Zabiedzonej ptaszynie, która lekkim trzepnięciem skrzydeł pozbyła się zabużańskiego majątku, pozostało tylko gniazdo na zamku Drakuli plus północnoafrykańskie legowisko, oraz wspomnienia o lasach tropikalnych Borneo i plażach nad zatoką Gwinejską. Akcjonariuszom spółki Serinus Energy też pozostanie trochę wspomnień. W poprzedniej analizie technicznej zwracaliśmy uwagę, iż konserwatywny pomiar ostatniej fali korekcyjnej nakazuje liczyć się z możliwością zejścia kursu co najmniej do poziomu 1,33 zł. Po uwzględnieniu ekstremów, poziom docelowy wypadał nawet 1,17 zł. Teraz, wbrew pozorom, sytuacja jest wcale nie lepsza.

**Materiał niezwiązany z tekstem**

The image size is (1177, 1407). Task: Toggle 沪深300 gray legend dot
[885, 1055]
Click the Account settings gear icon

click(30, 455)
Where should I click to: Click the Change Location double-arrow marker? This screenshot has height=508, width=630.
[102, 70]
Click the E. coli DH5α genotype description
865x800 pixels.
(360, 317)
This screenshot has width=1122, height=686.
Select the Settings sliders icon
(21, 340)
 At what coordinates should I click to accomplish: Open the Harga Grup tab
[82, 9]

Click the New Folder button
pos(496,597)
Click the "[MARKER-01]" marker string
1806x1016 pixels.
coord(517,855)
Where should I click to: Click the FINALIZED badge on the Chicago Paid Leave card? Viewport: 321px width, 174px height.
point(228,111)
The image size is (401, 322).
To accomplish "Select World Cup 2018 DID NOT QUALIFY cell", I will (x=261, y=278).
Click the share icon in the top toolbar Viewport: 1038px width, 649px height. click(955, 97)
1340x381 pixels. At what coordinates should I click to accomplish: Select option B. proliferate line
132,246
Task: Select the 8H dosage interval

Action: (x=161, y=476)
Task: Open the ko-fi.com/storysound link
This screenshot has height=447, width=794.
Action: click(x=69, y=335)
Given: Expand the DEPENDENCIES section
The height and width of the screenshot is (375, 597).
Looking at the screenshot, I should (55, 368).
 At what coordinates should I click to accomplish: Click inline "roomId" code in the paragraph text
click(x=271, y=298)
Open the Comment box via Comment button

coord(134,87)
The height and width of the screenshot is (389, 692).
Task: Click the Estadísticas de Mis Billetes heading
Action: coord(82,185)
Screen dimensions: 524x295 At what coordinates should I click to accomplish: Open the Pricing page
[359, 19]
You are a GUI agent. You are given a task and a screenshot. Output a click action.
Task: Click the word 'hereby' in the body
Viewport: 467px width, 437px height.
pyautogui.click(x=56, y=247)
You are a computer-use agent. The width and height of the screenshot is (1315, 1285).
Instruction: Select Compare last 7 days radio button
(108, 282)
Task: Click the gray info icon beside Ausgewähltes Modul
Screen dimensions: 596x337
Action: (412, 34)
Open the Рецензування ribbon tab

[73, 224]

analizę techniczną walorów Serinus Energy wraz z prognozą kierunku i zasięgu ruchu
Kurs akcji Serinusa od dawien dawna szybuje w silnym trendzie spadkowym. Po osiągnięciu poziomu docelowego z poprzedniej analizy, gracze podjęli próbę wyprowadzenia kontry, ale o szansach na korektę zadecyduje dopiero przebieg dzisiejszej sesji. Wprawdzie biały korpus ostatniej świecy i słupek wolumenu towarzyszący jej powstaniu wyglądają zachęcająco, ale nie warto na nich bezkrytycznie polegać. Wystarczy zajrzeć do środka świecy, by zobaczyć, że 2/3 dziennego wolumenu to przerzucenie miliona między portfelami. Wymiana zaszła po cenie 1,20 zł i nie wygenerowała korpusu minutowej świecy, co wskazuje na jej nierynkowy charakter. Wartość pojedynczej transakcji z pominięciem tego pakietu nie odbiega od średniej z ostatniego miesiąca i pozostaje na poziomie 2,5 tys zł.
Na wskaźnikach technicznych próżno szukać powodów do angażowania się w walory z nadzieją na rozpoczęcie korekty. Nie widać wytracania impetu spadków, brak też sygnałów rychłego wystąpienia lokalnego przesilenia. Jedynie solidne wyprzedanie może posłużyć jako impuls do odreagowania. Jego ewentualny zasięg będzie można prognozować dopiero po zakończeniu dzisiejszej sesji.
Na chwilę obecną najbliższe opory to 1,51 i 1,70 zł. Linia nadrzędnego trendu przebiega obecnie już poniżej listopadowego szczytu. W razie braku reakcji ze strony kupujących i zejścia poniżej historycznych minimów, kolejnego poziomu docelowego należy upatrywać dopiero w okolicy 0,65 zł.